Jeff Goldblum interpreta a un científico loco (una versión moderna del estereotipo del científico loco) que tiene en su departamento oscuro y frío una máquina en la que trabaja, y que dice puede llegar a revolucionar el mundo: permite la teletransportación. Este mínimo elemento inserta a la película dentro del género de ciencia ficción, que en Wikipedia clasifican en un subgénero llamado biopunk. Pero esto no es tan importante, porque la película usa los géneros y no se casa con ninguno. El terror de La mosca es una consecuencia de los hechos que se cuentan y no una premisa a desarrollar en la película.
El científico invita a una chica a la casa, que resulta ser una periodista, y le muestra cómo funciona la máquina: se mete dentro de una cápsula desnudo y sale por otra. Lo que no sabe es que se teletransportó con una mosca y la máquina los fusionó. La fusión no es inmediata, La mosca cuenta el proceso de descomposición de un hombre que deviene un insecto, un poco a la manera de Franz Kafka si Franz Kafka hubiera conocido el pop estadounidense y las drogas alucinógenas. Ciencia ficción, terror, Kafka y pop: La mosca es una película simbólica sobre la condición del hombre en la posmodernidad pero también el relato de un error tonto que termina inevitablemente con la vida.
La periodista y el científico, los dos saben que él va a morir. Ella no lo acepta, lo ve y llora. Sale corriendo, no puede verlo. El científico tiene la cara deformada, se le caen los dientes y las uñas, apenas puede sostenerse en pie, vomita sobre la comida para ingerir únicamente sus nutrientes, que es lo único que su organismo tolera. Hay una escena digna de Shakespeare en la que el científico, jadeante y convertido en una masa amorfa con ojos y unos pocos pelos, le cuenta a la periodista “la política de los insectos”:
-Los insectos no tienen política. Son brutales. No tienen pasión ni compromisos. No se puede confiar en un insecto. Me gustaría convertirme en el primer insecto político.
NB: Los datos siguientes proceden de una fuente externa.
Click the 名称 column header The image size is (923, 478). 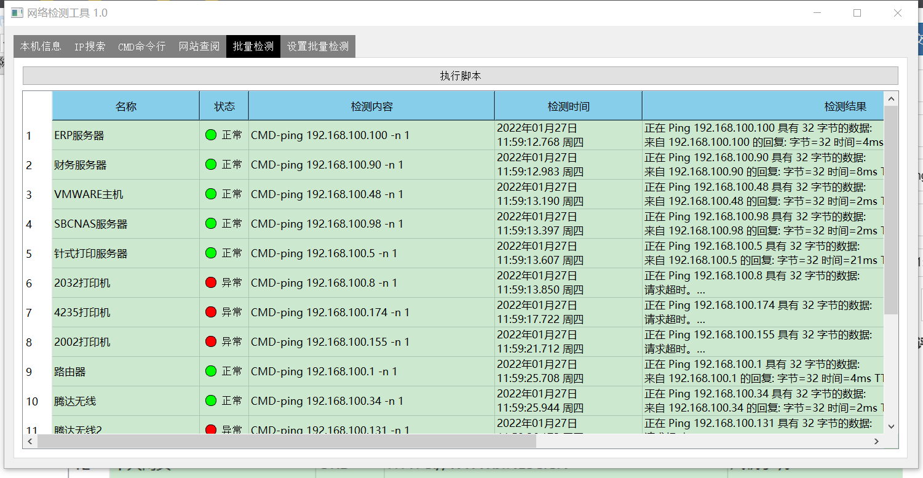(126, 106)
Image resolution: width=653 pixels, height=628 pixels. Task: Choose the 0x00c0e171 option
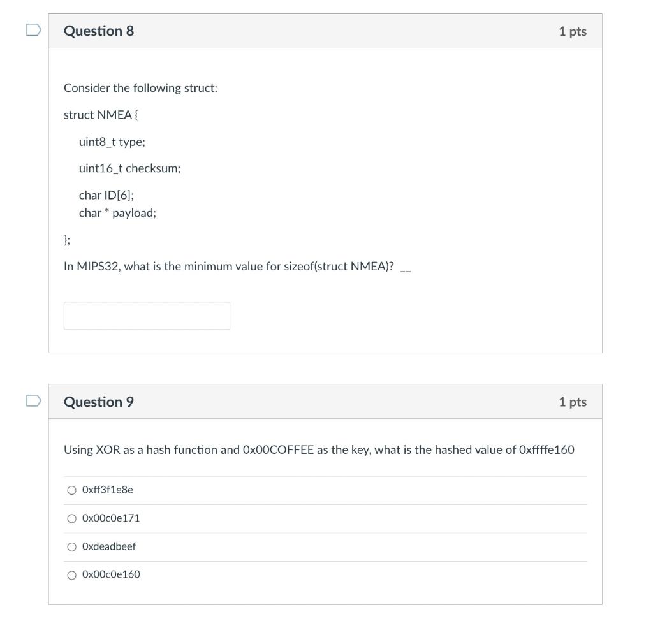click(71, 518)
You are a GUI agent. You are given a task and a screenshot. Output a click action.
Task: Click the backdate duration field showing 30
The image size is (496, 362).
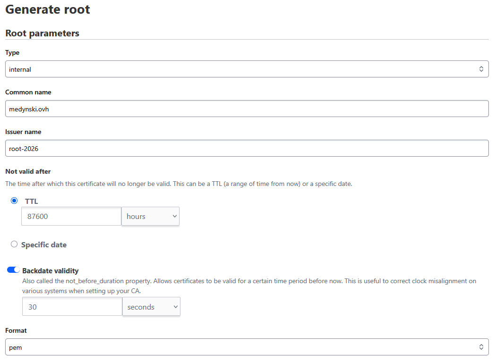[72, 307]
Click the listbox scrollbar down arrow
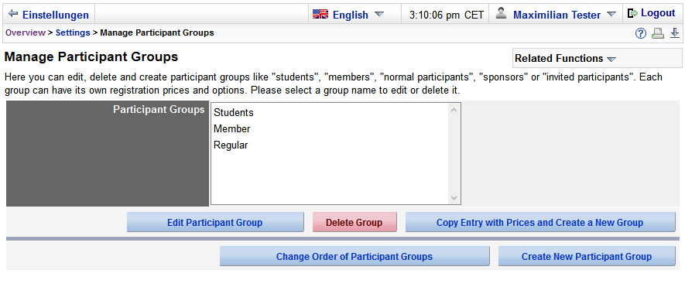 (x=454, y=198)
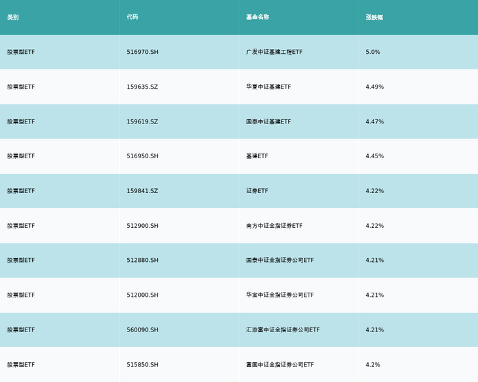Click the 4.45% change value
Image resolution: width=478 pixels, height=382 pixels.
point(375,156)
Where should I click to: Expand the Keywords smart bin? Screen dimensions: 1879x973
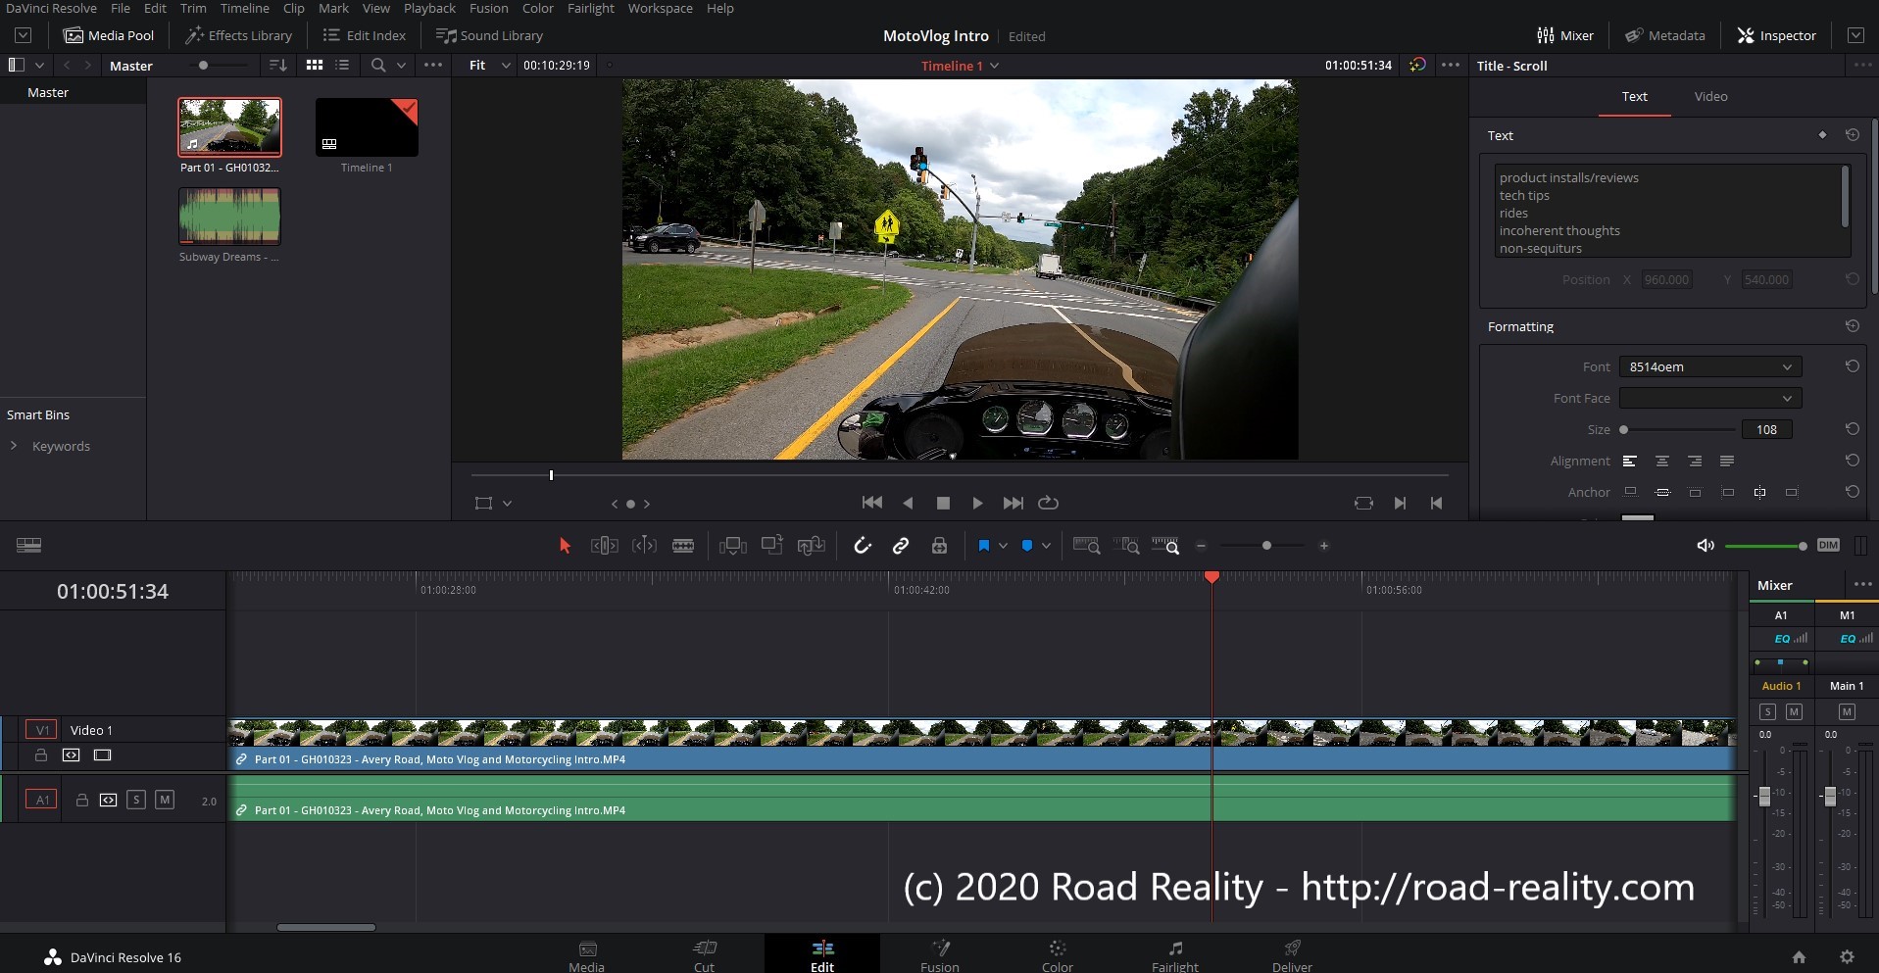(x=14, y=446)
Me gustaría…
-No sé qué estás tratando de decir -dice la periodista quebrada, entre lágrimas.
-Pero me temo… -sigue diciendo el científico-. Estoy diciendo que soy un insecto que soñó que era un hombre, pero el sueño se acabó, y el insecto ha despertado.
La tragedia es inminente. Si la periodista se queda, el científico, ahora revelado en la conciencia como un insecto, la va a matar. La escena tiene algo del Borges metafísico que vuelve a los laberintos y los hombres una cuestión existencial. Somos, como el protagonista de “Las ruinas circulares”, el sueño de alguien más que quiere crear otro ser, la proyección irreal con la conciencia de una realidad en la mente de otro.